Dazu kommt, dass das neue iPad eine andere 4G-Version unterstützt als sie in den hiesigen Netzen eingesetzt wird. Ob sich die Erklärung auf die hiesigen Verhältnisse also direkt übertragen lässt ist offen, schlüssig wirkt sie allemal. Denn auch hierzulande ist der Umbau der Netze für die 4G-Technik in vollem Gange. So ließe sich auch nachvollziehen, warum die Handover-Probleme in manchen Regionen beim einen oder anderen Netzbetreiber auftreten und in anderen nicht: Dort, wo die Sendemasten bereits für 4G vorbereitet sind, versagt das Handover, in anderen Regionen klappt es dagegen.
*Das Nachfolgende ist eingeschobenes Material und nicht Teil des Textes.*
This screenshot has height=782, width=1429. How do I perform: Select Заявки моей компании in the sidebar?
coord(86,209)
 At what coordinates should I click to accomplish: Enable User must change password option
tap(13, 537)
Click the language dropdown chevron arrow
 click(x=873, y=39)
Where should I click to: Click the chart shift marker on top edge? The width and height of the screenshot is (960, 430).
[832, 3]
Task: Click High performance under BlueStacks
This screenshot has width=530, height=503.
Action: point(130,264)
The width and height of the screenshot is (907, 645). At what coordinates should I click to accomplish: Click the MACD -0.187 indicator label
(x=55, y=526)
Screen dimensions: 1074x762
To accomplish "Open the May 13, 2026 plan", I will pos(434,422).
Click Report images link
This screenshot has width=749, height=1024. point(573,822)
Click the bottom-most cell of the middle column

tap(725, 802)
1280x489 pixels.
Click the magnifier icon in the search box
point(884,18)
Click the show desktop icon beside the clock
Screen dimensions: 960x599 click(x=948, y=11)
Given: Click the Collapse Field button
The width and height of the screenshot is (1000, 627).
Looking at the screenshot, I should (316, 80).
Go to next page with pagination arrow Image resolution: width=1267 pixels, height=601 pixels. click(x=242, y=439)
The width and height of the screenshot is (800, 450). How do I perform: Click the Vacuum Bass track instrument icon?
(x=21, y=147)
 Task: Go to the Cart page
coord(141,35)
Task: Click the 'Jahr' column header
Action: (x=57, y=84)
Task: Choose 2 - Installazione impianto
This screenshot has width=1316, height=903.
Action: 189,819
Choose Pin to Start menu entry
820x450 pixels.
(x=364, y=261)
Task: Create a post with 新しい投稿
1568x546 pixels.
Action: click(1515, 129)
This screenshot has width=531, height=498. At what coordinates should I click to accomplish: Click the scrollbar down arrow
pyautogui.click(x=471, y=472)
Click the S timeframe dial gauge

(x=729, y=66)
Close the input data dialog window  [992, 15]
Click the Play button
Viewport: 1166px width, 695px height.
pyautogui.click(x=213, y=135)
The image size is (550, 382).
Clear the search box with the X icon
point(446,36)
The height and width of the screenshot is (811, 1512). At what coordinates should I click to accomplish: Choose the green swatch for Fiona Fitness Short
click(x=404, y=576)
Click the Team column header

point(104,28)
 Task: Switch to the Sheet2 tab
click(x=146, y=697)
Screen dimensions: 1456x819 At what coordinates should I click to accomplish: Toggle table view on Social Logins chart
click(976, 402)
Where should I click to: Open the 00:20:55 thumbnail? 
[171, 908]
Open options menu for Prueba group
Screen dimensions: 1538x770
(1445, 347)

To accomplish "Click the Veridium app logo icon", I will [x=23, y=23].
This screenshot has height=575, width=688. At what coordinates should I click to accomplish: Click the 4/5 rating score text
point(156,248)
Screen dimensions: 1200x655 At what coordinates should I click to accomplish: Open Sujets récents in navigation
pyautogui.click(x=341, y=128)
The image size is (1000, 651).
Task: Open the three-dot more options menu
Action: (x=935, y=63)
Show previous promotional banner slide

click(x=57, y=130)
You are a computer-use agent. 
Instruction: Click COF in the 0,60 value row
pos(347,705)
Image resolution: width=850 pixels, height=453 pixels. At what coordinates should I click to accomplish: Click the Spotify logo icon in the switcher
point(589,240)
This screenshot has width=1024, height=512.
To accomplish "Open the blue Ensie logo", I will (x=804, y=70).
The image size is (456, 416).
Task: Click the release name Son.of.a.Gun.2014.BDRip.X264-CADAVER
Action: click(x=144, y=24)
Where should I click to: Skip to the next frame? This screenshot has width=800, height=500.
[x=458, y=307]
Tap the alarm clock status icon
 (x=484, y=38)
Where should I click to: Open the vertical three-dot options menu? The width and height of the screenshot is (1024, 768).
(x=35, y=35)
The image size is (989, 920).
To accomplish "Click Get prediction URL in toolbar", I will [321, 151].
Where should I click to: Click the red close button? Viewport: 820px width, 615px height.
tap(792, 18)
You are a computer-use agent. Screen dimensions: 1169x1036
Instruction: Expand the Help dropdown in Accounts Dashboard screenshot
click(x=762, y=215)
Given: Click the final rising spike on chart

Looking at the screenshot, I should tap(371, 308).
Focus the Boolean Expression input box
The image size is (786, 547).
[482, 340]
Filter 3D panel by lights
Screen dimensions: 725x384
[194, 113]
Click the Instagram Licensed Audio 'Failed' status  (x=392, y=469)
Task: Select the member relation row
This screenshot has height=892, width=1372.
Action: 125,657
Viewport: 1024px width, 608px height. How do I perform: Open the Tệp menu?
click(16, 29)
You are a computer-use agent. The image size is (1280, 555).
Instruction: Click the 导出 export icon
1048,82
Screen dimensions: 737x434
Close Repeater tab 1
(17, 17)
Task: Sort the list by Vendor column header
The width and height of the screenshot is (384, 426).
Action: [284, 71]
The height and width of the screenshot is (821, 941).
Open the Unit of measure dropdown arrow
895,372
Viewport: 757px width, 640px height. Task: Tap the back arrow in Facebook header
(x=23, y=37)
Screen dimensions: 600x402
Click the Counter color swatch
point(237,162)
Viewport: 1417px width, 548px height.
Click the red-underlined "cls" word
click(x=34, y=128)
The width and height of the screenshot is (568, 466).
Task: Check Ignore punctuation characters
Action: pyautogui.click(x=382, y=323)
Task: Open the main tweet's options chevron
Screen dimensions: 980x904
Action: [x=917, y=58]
Eine Bestätigung dafür gibt es aber bislang weder von einem Netzbetreiber noch von Apple.
digitalzimmer.de meint: Startschwierigkeiten mit neuen Apple-Produkten gab es auch bisher – etwa „Antennagate” mit dem iPhone 4 oder Netzwerk-Probleme im iPhone 4S. Dem Erfolg der Geräte hat das nicht geschadet und am Ende gab es stets eine Lösung. Dieses Mal kommen mehrere Faktoren zusammen: Die Netze waren offenbar zum Start des iPad nicht auf den neuen Chipsatz eingestellt, möglicherweise bringt auch die laufende Umstellung auf 4G-/LTE-Technik Schwierigkeiten. Apple bemüht sich andererseits, sein Tablet mit den neuesten Chips aktuell und wettbewerbsfähig zu halten. Dass in dieser komplexen Technik der Teufel im Detail sitzt und Aussetzer fast unvermeidbar sind, kann jeder Nachrichtentechniker bestätigen. Hilfreich wäre allerdings eine offenere Kommunikation aller Beteiligten – den schwarzen Peter zwischen der Telekom und Apple hin und her zu schieben, bringt niemandem etwas.